Things are a little difficult right now. A week ago my Dad was admitted to hospital after a sudden decline. He is back home with my NM which is a bit of a worry. My sister has been brilliant and I've been helping as much as I can but am now back at work. We are trying to model empathetic care to my NM but not sure how much we can rely on her to step up. Also on Friday I had to go to hospital myself for tests on breast lump. They did two biopsies and then found another lump in other breast. I get results in 10 days. Surgeon said it was likely a fibroadenoma but on ultrasound said it didn't have typical appearance of fibroadenoma. What to think?

Blue Rose

So my F has been diagnosed with later stage Parkinson's disease and me and my siblings have been doing battle with my NM to try and get her to accept my F is ill and in need of care and support. We have got a little bit of home care in place, just two mornings for 2 hours but at least that's something. I feel a bit conflicted because my S has been brilliant but she also does some crazy (to me) things like encouraging my F to walk without his frame to "help his confidence" and I just want to help that he has later stage Parkinson's and that's just such a silly thing to do.

I have now had a diagnosis for one of my breast lumps which is possible phyllodes tumour. So it's got to come out. And they think another lump in other breast is also that, got biopsy on Monday, and that might have to come out too. And the surgeon said they might have to operate twice to get clear margins. So while it's not nasty, just fast growing, it is a bit complicated and can come back so it's a bit daunting. It's also rare, like 1% of all lumps. I feel unlucky and at same time, well that's just my luck.

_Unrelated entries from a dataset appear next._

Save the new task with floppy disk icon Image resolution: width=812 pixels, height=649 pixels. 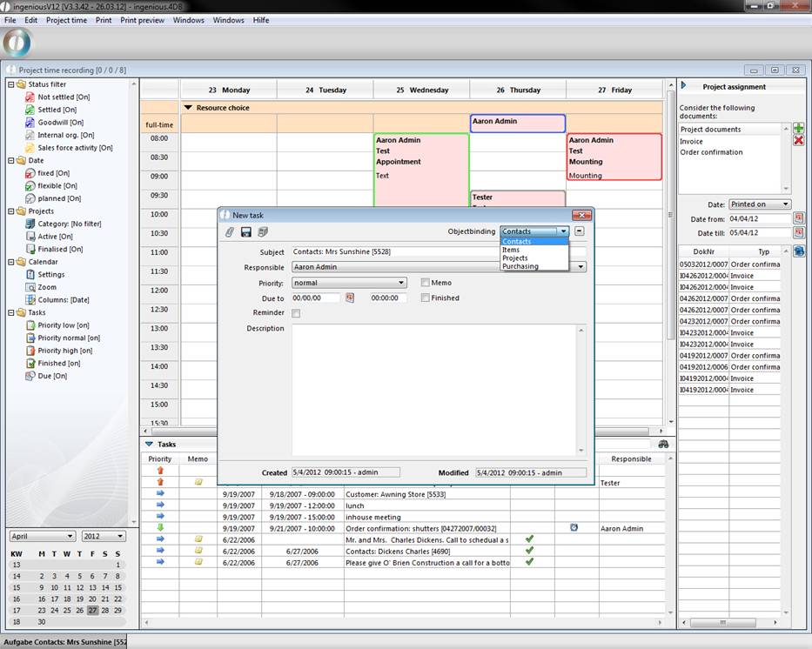click(x=246, y=232)
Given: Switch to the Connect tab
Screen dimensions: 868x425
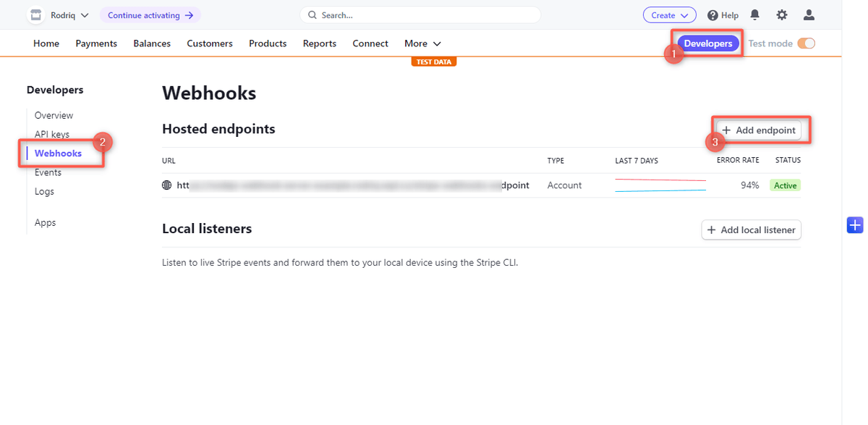Looking at the screenshot, I should tap(370, 43).
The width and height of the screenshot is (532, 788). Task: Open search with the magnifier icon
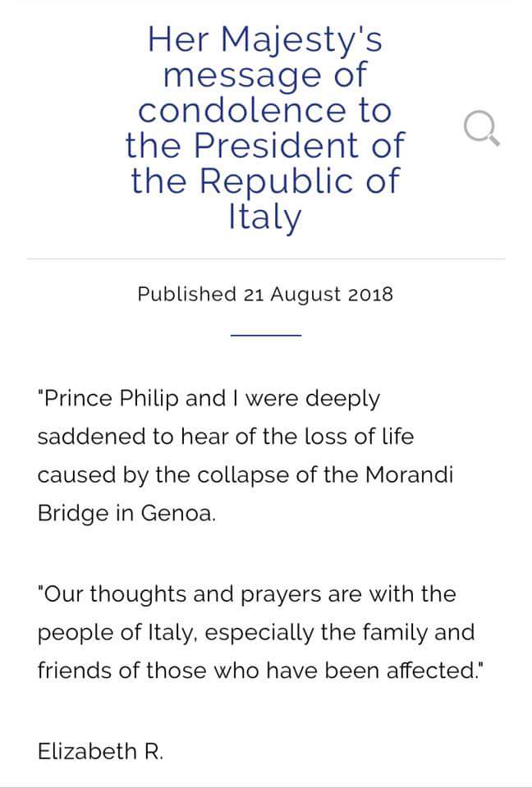[x=480, y=129]
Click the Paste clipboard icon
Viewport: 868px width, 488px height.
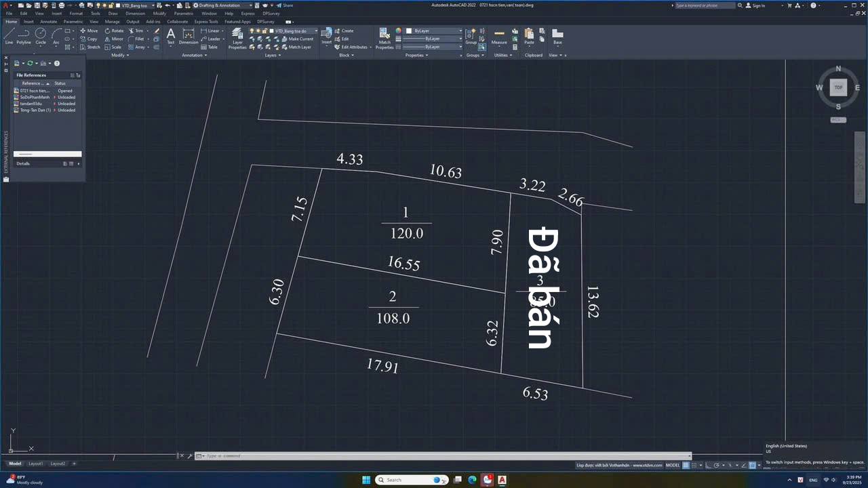[x=529, y=36]
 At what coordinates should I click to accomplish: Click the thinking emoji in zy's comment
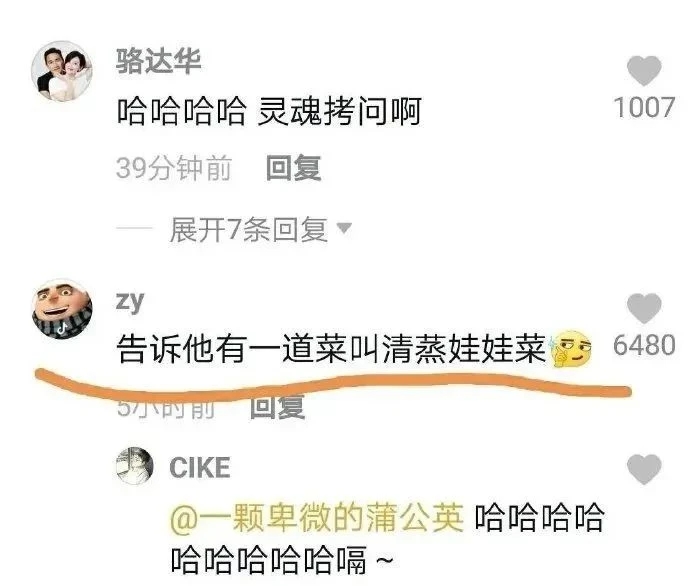(x=571, y=349)
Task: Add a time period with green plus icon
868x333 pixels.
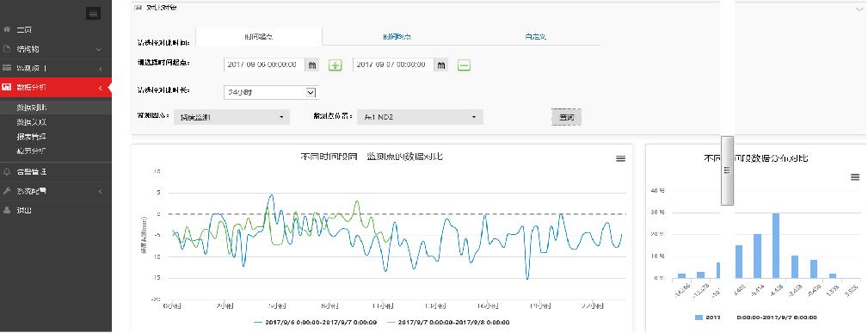Action: coord(336,65)
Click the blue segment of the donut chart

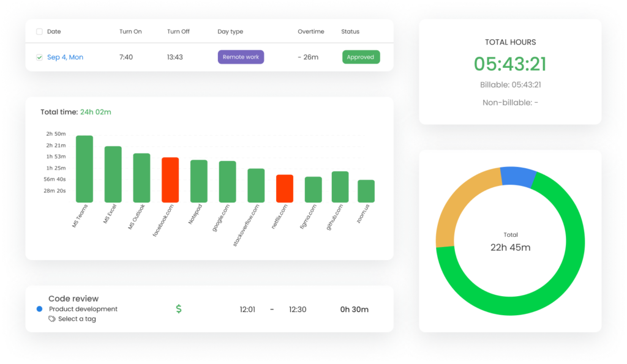[x=517, y=176]
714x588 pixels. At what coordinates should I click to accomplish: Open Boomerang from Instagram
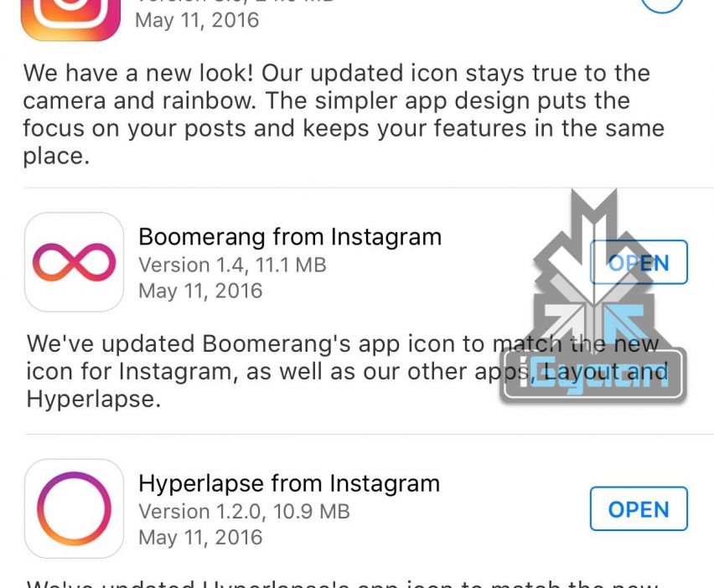pyautogui.click(x=639, y=262)
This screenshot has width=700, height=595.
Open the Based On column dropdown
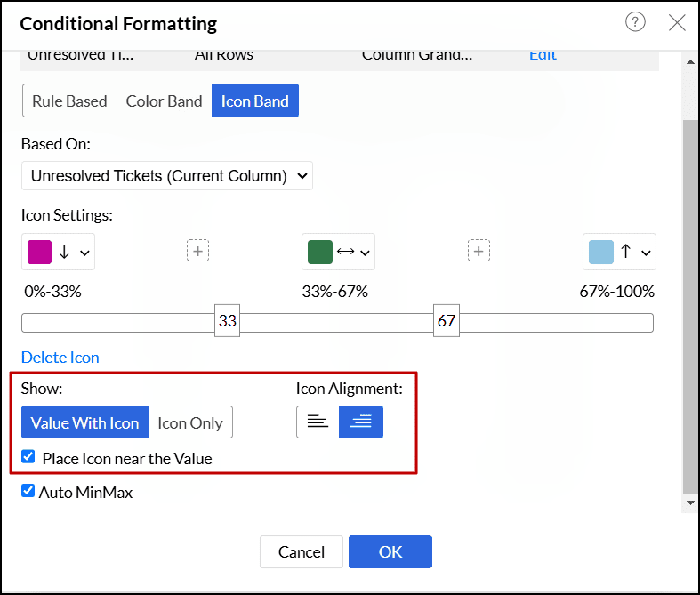tap(167, 176)
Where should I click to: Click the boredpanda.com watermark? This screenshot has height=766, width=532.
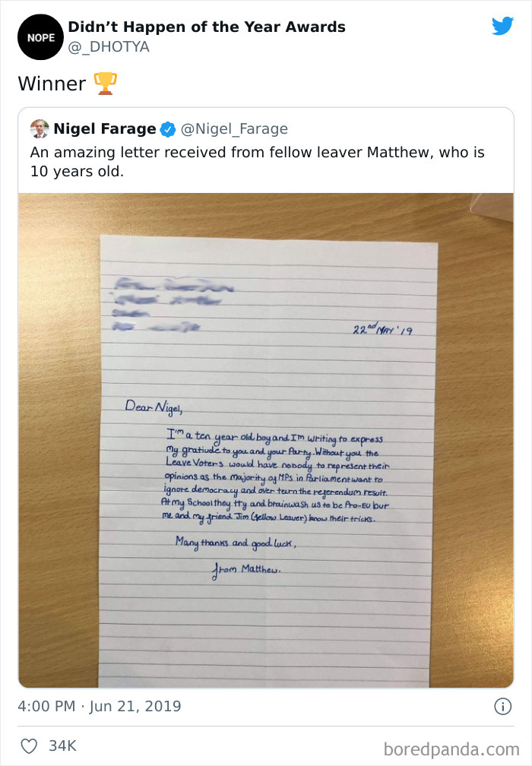[451, 749]
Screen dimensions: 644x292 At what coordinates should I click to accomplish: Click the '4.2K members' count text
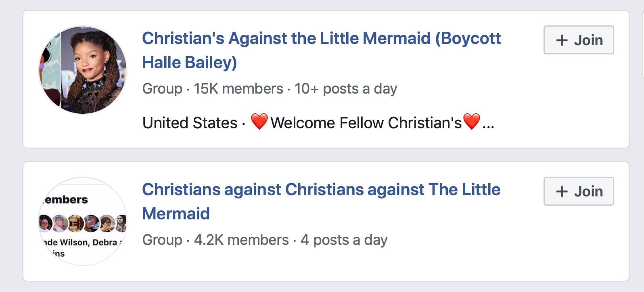[241, 240]
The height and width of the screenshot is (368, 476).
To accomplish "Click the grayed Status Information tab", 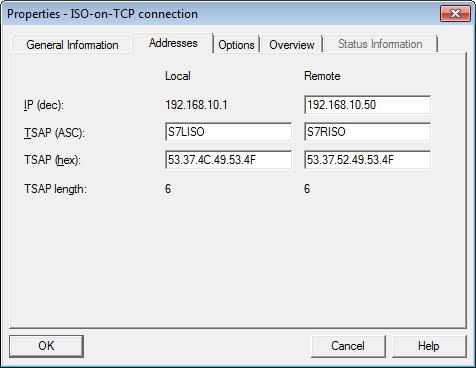I will click(x=380, y=44).
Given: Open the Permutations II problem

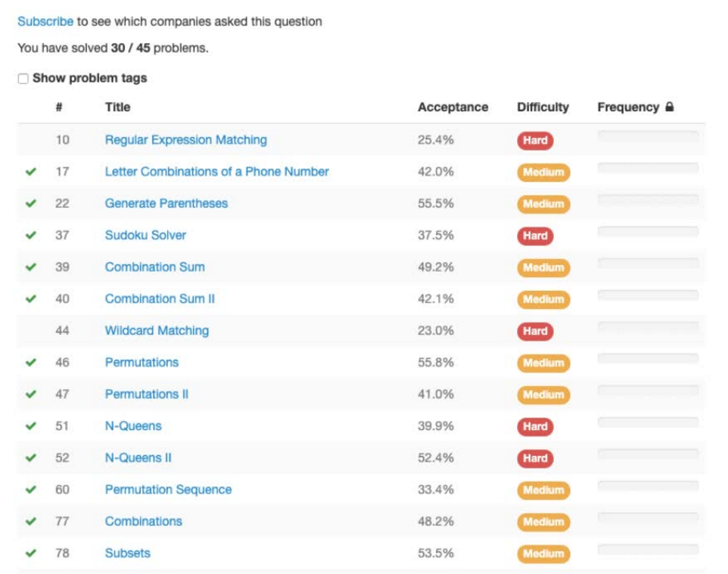Looking at the screenshot, I should [x=147, y=395].
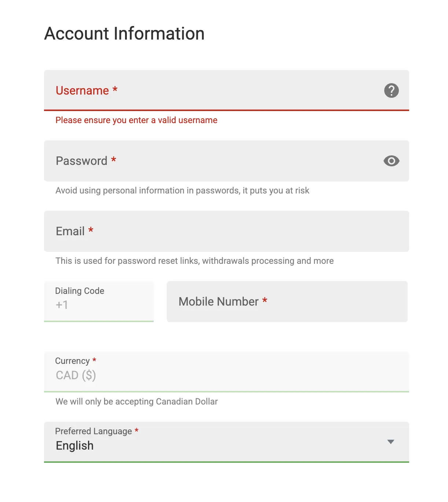Click the Dialing Code +1 field
The width and height of the screenshot is (448, 502).
click(99, 302)
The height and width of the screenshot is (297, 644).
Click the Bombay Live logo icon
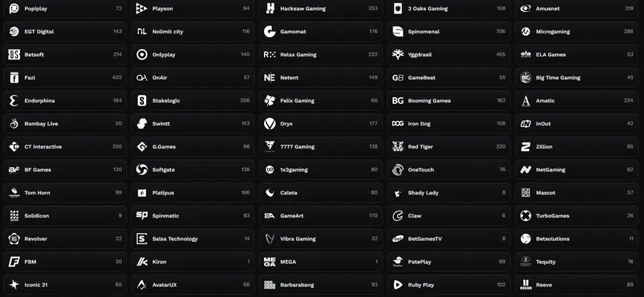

I'm quite tired of feeling intense anxiety all the time. I hate my job too. Also worried because when I had surgery before I had panic attacks afterwards for years because of  (I think) my CPTSD hypervigilance means I panic when coming round instead of relaxing. I know I have to have the surgery because this thing will just grow, but I find it very hard to submit to care of others. It does not feel safe.

Armadillo

That's quite a lot to be dealing with at once, Blue Rose.   :grouphug:

Make sure to focus at least 60% of your care and attention on your own healing, ok?

Kizzie

Oh dear Blue Rose, so much going on for you. :grouphug:

Really sorry to hear you need to have surgery, that's scary for sure. Maybe you could ask your surgical nurse to let recovery know you have PTSD (if you say Complex PTSD you'll have to explain it  :blahblahblah:), and may be anxious upon coming out from the anesthetic so a bit of reassurance/comforting/calming wold be helpful?   :Idunno:

Blueberry


Blue Rose

First, I want to say thank you Armadillo, Kizzie & Blueberry. Your messages have really helped. So my second biopsy came back as fibroadenoma so that can stay there. I got that result yesterday. But it's full speed ahead with surgery to take out the phyllodes tumour. I had to go in today for pre-admission appointment and was able to say I have PTSD and hypervigilance which they have flagged up on the system. They also encouraged me to tell the surgeon & anaesthetist on the day (next Thursday). Thank you Kizzie for helping me to give myself permission to not just say everything is fine. It's a relief to be able to say I might need a bit of extra support.

Armadillo

That's so huge!!! To be able to say that and give yourself permission to ask for gentleness. Before I knew I had PTSD I had an extremely triggering medical procedure like a to z trigger...the whole thing. Oh it was awful and I wish  I could go back in time and advocate for myself that way. If you need to, even write it on a paper to hand the surgeon and anesthesiologist if you are at all afraid you won't be able to speak up. I'm glad there is good news on the fibroadenoma at least.